O Supremo Tribunal Federal (STF) marcou para amanhã (06) julgamento da lei de 2012 que altera a distribuição dos royalties do petróleo. A análise do caso está suspensa na Corte há 13 anos.
Os estados produtores alegam que a lei, se declarada constitucional, pode gerar perdas bilionárias, com impacto maior sobre o Rio de Janeiro, responsável por cerca de 86% da produção nacional.
Pela Constituição, União, Estados, DF e municípios têm direito a participação nos resultados ou a compensações financeiras pela exploração de petróleo e gás natural em seus territórios ou na plataforma continental.
Em 2012, o Congresso Nacional aprovou uma lei que muda a divisão dos royalties e das participações especiais, ampliando a fatia destinada a estados e municípios não produtores de petróleo.

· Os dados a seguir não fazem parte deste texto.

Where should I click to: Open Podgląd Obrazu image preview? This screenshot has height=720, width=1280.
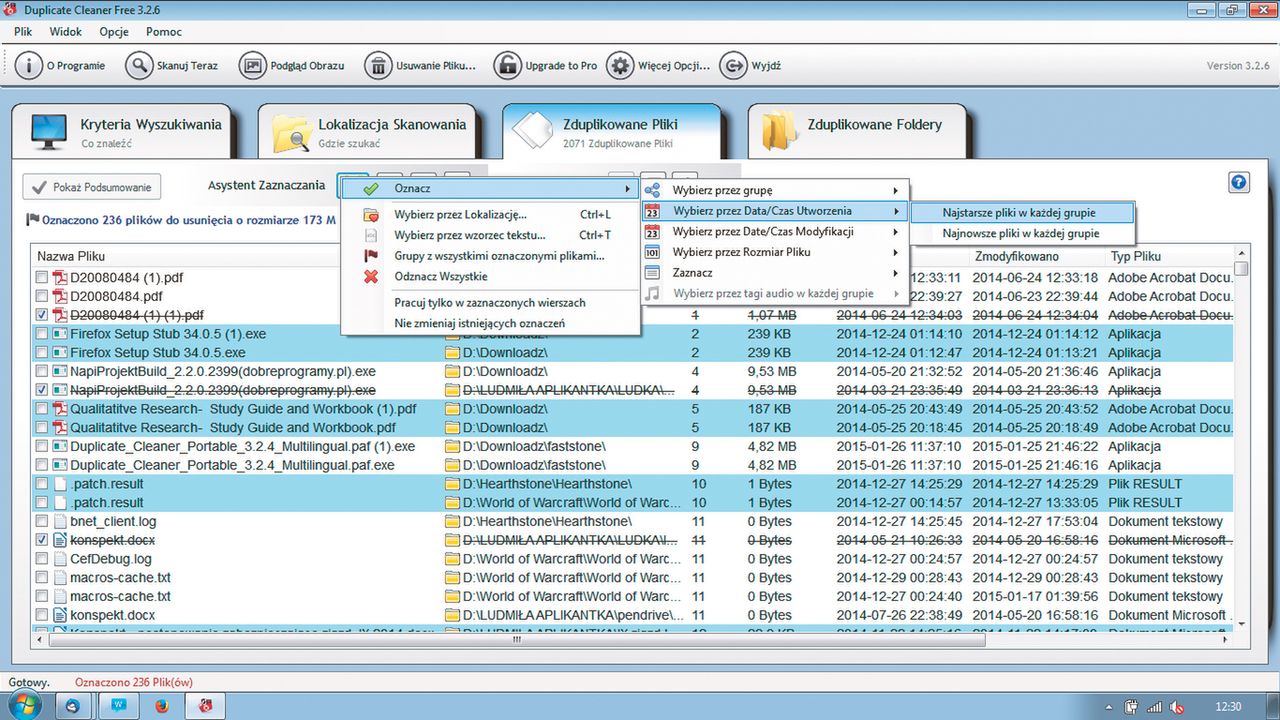[253, 66]
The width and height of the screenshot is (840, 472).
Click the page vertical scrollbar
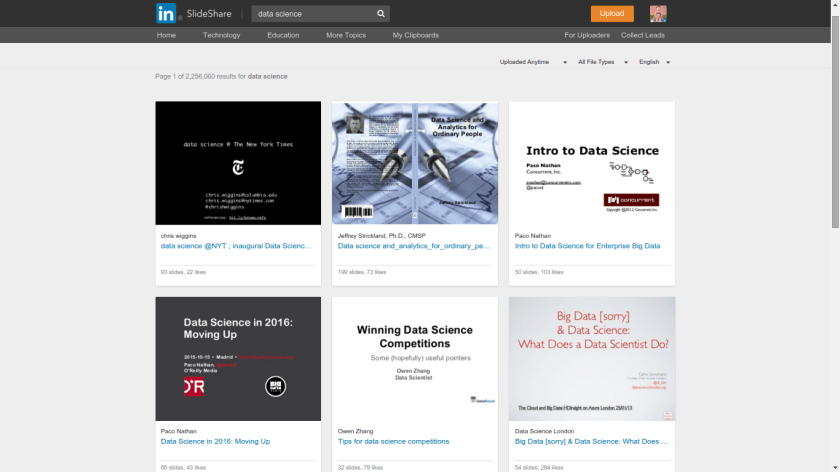[834, 100]

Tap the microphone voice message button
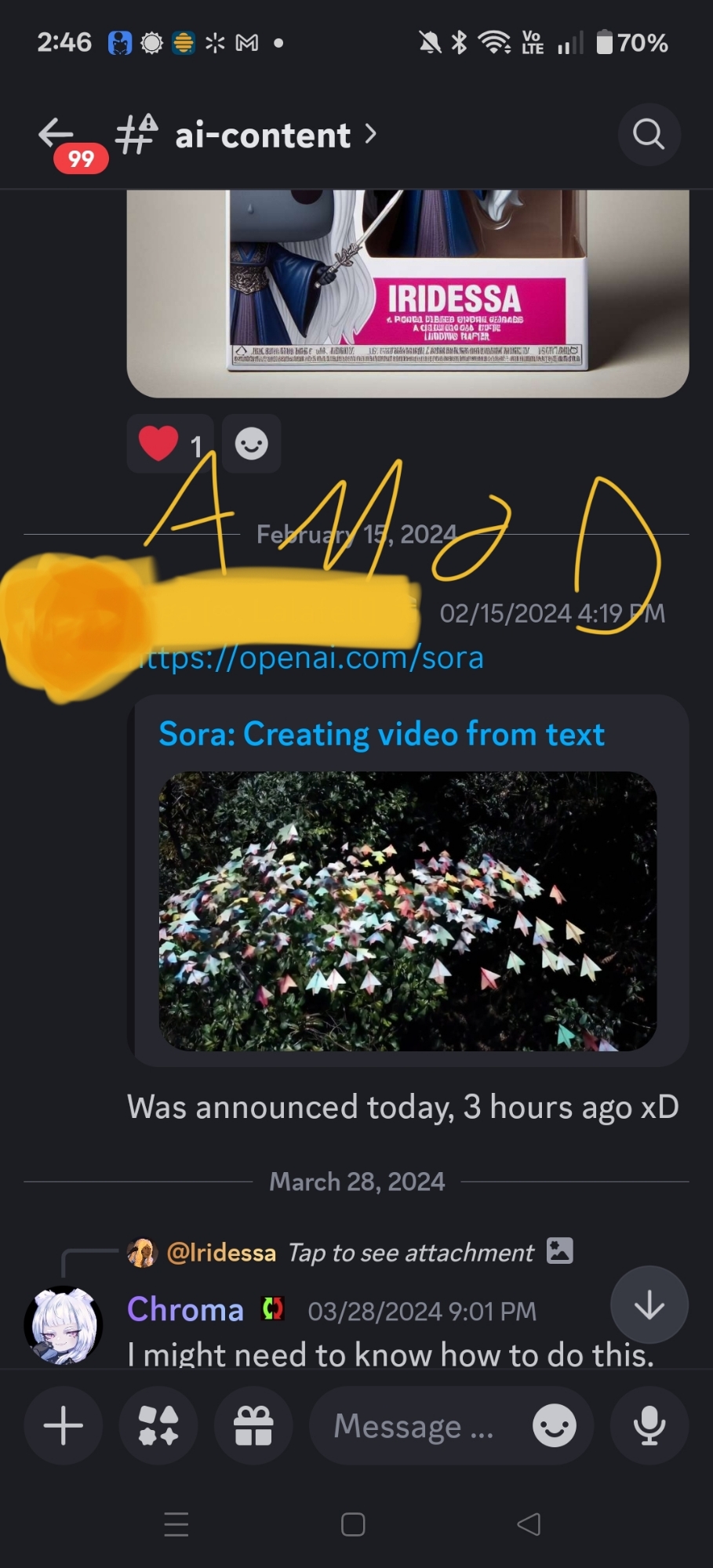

O Rio de Janeiro, principal produtor, contestou a norma no Supremo sob alegação de inconstitucionalidade. Em 2013, a ministra Cármen Lúcia concedeu liminar suspendendo os efeitos da lei, mantendo em vigor o modelo atual.
Pelas regras vigentes, a União fica com cerca de 30% dos royalties. Com a lei de 2012, esse percentual cairia para 20%. Estados e municípios produtores passariam de 61% para 26% após período de transição de sete anos. Já o fundo destinado a estados e municípios não produtores subiria de 8,75% para 54%.